*Your assignment*
Take the lines below beginning at the line that has "Click the 帝国宽刃飞刀 knife thumbnail" and stopping after the line that has "Task: Click the Compartir share icon", and print them exactly as they are, with no other lines.

Records from a dataset
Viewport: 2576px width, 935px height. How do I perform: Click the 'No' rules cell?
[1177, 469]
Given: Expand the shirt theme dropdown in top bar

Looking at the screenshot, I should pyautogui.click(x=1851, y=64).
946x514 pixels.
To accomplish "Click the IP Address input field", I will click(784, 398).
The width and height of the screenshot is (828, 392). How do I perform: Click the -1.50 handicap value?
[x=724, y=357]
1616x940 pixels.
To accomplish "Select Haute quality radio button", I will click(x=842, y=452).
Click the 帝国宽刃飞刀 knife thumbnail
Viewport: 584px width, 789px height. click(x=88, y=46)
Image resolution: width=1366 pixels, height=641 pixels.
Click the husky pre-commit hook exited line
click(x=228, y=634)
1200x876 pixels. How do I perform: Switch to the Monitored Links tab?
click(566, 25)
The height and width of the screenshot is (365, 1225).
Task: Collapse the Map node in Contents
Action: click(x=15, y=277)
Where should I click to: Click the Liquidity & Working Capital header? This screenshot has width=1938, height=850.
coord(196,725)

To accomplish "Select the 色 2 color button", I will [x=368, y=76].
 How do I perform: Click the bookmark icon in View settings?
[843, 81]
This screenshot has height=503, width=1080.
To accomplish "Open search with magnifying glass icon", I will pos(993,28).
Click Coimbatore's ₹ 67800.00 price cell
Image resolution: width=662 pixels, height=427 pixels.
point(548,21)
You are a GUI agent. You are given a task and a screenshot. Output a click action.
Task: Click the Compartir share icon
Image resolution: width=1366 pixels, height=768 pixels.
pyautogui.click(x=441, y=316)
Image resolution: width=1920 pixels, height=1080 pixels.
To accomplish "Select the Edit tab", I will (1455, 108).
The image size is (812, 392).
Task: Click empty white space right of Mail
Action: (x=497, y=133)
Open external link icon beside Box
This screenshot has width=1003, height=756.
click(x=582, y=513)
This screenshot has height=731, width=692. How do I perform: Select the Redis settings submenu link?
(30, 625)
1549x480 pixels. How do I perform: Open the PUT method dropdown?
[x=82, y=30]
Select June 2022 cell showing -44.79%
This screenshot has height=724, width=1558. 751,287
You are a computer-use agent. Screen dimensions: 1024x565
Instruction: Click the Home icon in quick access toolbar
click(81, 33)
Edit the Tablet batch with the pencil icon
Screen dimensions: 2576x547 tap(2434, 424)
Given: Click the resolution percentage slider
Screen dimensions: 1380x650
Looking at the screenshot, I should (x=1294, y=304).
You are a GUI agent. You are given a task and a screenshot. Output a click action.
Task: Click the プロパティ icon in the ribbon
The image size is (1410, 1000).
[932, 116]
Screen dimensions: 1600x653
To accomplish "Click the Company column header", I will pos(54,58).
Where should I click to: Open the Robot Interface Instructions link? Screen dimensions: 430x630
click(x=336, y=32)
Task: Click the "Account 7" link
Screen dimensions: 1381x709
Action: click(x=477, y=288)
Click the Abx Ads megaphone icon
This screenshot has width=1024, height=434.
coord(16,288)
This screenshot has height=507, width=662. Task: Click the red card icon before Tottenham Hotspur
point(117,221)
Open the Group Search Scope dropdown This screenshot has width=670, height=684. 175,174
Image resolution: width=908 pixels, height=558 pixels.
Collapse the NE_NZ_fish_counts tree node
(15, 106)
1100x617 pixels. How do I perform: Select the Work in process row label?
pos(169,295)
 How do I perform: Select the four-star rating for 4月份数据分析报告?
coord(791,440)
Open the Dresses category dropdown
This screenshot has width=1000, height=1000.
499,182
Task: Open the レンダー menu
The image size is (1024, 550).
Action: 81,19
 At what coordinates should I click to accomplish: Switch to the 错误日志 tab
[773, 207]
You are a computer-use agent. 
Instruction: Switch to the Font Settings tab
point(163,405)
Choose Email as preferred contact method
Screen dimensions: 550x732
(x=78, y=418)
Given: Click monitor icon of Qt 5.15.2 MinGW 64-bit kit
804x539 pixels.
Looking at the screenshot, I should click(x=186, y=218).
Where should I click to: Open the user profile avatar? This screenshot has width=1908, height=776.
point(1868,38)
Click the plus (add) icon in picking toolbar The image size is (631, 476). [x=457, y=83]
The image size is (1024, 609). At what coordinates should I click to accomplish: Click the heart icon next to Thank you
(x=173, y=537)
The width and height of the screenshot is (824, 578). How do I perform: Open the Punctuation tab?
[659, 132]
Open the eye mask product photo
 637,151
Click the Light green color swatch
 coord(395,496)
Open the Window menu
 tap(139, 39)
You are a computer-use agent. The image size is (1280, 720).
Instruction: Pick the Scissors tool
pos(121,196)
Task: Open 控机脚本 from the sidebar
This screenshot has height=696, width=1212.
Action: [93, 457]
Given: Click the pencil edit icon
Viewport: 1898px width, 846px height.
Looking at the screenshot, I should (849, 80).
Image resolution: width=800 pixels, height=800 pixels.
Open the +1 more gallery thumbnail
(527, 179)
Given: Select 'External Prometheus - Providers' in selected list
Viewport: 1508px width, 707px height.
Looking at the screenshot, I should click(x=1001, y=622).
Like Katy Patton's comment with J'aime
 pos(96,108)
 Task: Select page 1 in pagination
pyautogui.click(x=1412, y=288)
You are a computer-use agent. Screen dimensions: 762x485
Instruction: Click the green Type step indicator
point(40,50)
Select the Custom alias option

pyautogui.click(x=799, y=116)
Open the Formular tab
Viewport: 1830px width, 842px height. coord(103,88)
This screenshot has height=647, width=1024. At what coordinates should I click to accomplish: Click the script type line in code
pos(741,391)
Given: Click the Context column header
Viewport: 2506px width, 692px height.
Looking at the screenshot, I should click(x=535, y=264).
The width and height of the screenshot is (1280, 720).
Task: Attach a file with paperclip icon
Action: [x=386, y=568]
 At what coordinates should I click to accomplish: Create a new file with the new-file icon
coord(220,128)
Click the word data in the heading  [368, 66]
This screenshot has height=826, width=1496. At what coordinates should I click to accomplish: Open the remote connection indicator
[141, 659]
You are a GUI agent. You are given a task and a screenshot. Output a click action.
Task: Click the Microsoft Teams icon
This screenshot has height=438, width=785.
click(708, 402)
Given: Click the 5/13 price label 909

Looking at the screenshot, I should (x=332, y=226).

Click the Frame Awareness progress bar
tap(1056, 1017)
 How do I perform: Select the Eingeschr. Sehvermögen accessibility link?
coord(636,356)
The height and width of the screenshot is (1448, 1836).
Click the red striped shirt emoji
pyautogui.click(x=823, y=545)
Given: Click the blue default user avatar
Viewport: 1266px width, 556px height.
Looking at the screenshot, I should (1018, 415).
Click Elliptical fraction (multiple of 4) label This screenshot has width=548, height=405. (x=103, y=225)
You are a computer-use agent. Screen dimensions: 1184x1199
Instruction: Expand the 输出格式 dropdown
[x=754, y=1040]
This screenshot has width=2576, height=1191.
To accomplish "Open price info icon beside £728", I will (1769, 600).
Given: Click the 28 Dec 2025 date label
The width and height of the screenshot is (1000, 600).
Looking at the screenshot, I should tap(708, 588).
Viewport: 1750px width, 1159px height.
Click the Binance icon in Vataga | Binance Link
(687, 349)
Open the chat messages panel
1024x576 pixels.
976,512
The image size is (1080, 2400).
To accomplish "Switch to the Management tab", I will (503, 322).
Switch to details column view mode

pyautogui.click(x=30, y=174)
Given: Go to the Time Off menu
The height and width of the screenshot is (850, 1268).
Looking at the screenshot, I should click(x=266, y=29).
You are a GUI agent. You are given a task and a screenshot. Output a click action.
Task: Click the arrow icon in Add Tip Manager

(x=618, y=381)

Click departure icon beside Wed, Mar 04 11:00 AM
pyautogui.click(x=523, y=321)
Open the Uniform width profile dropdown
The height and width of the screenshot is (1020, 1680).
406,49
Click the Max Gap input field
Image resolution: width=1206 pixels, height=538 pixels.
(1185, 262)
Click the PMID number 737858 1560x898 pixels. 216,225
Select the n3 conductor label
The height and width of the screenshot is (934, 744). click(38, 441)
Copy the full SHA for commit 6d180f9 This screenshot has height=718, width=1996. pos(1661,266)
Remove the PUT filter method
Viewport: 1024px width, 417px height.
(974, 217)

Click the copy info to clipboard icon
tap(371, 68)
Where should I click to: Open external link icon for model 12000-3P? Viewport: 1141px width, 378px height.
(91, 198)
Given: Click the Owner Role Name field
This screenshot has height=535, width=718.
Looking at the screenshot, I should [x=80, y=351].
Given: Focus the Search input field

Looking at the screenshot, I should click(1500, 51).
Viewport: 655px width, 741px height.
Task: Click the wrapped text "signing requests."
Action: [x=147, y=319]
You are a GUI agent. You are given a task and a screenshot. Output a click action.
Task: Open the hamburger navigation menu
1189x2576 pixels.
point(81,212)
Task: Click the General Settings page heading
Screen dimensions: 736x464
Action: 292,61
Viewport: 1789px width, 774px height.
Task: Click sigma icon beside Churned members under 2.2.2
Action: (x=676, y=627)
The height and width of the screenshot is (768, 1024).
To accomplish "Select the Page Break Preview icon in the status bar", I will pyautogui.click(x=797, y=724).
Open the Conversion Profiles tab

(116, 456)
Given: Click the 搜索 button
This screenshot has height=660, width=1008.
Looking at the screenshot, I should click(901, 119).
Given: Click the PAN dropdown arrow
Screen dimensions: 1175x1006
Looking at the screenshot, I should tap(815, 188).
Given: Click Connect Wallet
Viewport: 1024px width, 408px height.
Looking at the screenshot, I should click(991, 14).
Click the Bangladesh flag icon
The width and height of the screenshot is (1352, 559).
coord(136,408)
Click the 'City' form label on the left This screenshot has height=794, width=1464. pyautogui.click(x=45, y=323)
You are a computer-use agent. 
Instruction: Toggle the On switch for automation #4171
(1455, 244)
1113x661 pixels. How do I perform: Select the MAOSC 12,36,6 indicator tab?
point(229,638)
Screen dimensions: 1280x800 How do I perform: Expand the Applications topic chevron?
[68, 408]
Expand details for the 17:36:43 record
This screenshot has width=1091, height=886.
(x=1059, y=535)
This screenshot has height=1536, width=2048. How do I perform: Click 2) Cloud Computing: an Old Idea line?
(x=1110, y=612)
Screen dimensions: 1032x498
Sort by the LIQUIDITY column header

*Result for this task*
Click the 帝国宽刃飞刀 knife thumbnail
Viewport: 584px width, 789px height. click(x=88, y=46)
Image resolution: width=1366 pixels, height=641 pixels.
Click the husky pre-commit hook exited line
click(x=228, y=634)
1200x876 pixels. How do I perform: Switch to the Monitored Links tab?
click(566, 25)
The height and width of the screenshot is (365, 1225).
Task: Collapse the Map node in Contents
Action: click(x=15, y=277)
Where should I click to: Click the Liquidity & Working Capital header? This screenshot has width=1938, height=850.
coord(196,725)

To accomplish "Select the 色 2 color button", I will [x=368, y=76].
 How do I perform: Click the bookmark icon in View settings?
[843, 81]
This screenshot has height=503, width=1080.
To accomplish "Open search with magnifying glass icon", I will pos(993,28).
Click Coimbatore's ₹ 67800.00 price cell
Image resolution: width=662 pixels, height=427 pixels.
point(548,21)
You are a GUI agent. You are given a task and a screenshot. Output a click action.
Task: Click the Compartir share icon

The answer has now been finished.